How You’re Unknowingly Keeping Yourself in Debt Forever.

How you're keeping yourself in debt and don't even know it. One of the ways that credit cards and financing companies trick us into giving away more money than we intend is by using a tactic called “The Minimum Payment”. Simply put, the minimum payment is the lowest amount of money we can pay to keep our names in good standing with those who loaned us the money in the first place. The amount of money you pay towards a minimum payment will range based on the interest and the amount of money borrowed or financed with most payments starting as low as $15. Not surprisingly these minimum payments could be causing you to be keeping yourself in debt forever.

When we buy something on credit, we tend to spend more than we would have if we were spending cash. This is because there’s no emotional attachment to the money when you swipe a credit card. When the bill arrives, we are then given three options. You can pay the bill in full, pay an amount higher than the minimum amount due, or simply pay the minimum. If you didn’t have an emotional attachment to the money spent when you swiped your card you definitely will when it comes time to pay the bill. This is why most people choose only to pay the minimum balance due. They don’t want to part with more of their money than they have to, and the credit card companies are completely okay with that! They want to you pay the minimum balance because when you do it allows interest to accrue on what is remaining. So basically you’re making them money off the fact that you don’t want to give up your money. This is a big win for the credit card companies and ultimately a loss for you.

Let me break it down further, let’s say your out with your friends shopping, and you come across this amazing sale at a department store. You have a good bit of cash you could use, but you don’t have enough to purchase everything you want, so you pull out your credit card and swipe it. No harm no foul. 30 days later you receive your statement in the mail telling you that you owe $1500 at a 12.99% variable interest rate. You can either pay that off make the minimum payment of $30.00 If you choose to make the minimum payment come the next bill you will now owe $1485. But, wait you paid $30, so shouldn’t you owe $1470 instead of $1485? Yes, you should, but you forgot about interest. Half of your minimum payment went to cover the interest that accrued on your account. Sucks don’t it. Of course, as you pay down the balance the amount going towards interest will get smaller but seriously who has time for that? How Credit Card Minimum Payments are keeping you in debt forever.

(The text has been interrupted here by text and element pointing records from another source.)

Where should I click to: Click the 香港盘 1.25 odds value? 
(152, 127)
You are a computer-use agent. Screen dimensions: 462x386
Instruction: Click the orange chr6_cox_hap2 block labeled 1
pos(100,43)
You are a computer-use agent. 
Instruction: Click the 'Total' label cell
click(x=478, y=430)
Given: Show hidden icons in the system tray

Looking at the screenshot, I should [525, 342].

Take a look at a real life scenario above, my student loan payment. The minimum payment is only $48.07 a month, and because we haven’t gotten to it on our debt snowball, we only make the minimum payment. You can read about setting up a Debt Snowball here. From my payment, $22.39 is paid towards overall balance, and $25.69 goes towards the interest! If I keep this up for a year, I will have paid only an estimated $270 towards the actual principle amount. When you owe a balance of over $4000 paying so little means you’re going to be paying on something like this for a really long time.

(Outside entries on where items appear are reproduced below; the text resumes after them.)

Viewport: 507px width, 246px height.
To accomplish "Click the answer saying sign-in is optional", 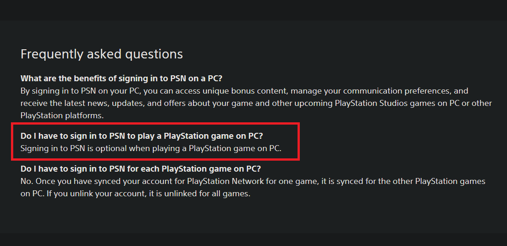I will pos(151,148).
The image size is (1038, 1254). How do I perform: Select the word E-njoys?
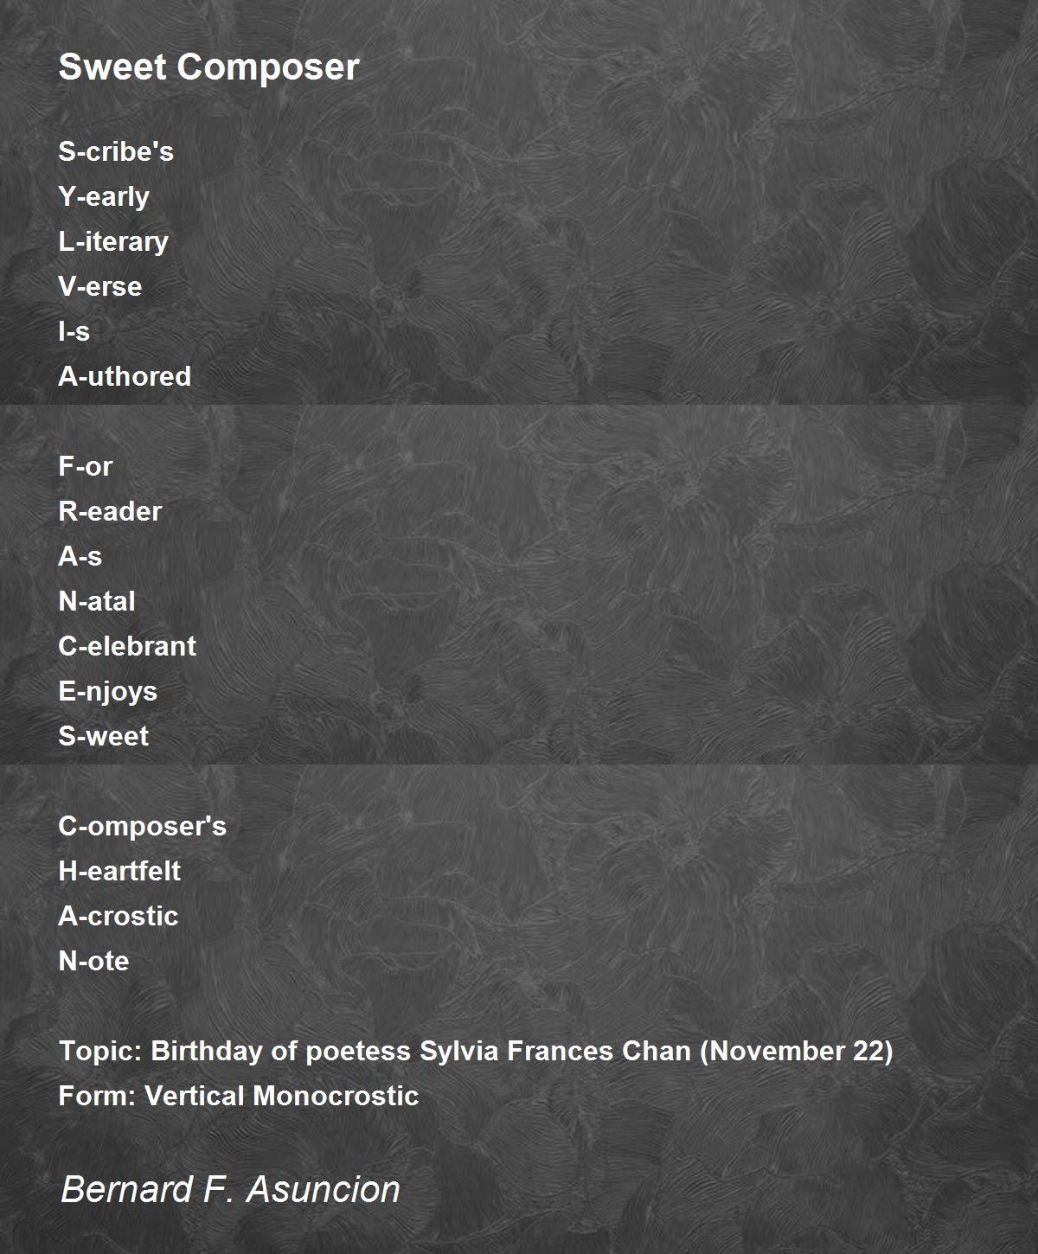[108, 692]
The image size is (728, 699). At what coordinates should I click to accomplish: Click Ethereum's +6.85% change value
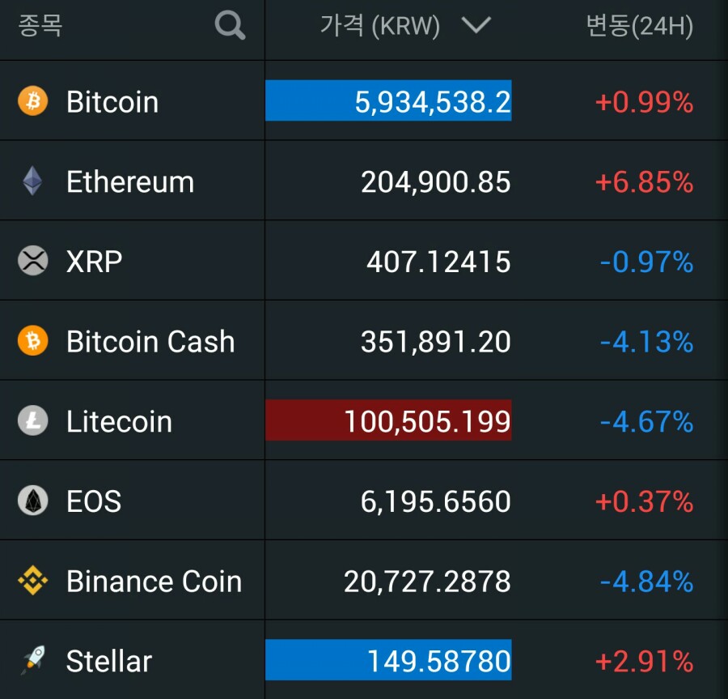(644, 181)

If you want to know what something really cost you check out this Minimum Payment Calculator for Credit cards. By paying cash, paying the balance in full, or paying more the minimum amount due you’re putting yourself  in a position where the banks can’t take advantage of you thus allowing you win financially.



1 Comment

  1. Honey
    August 10, 2016 / 12:49 pm

    Thank you for sharing your story. I’m in the process of eliminating my debt and this is encouraging.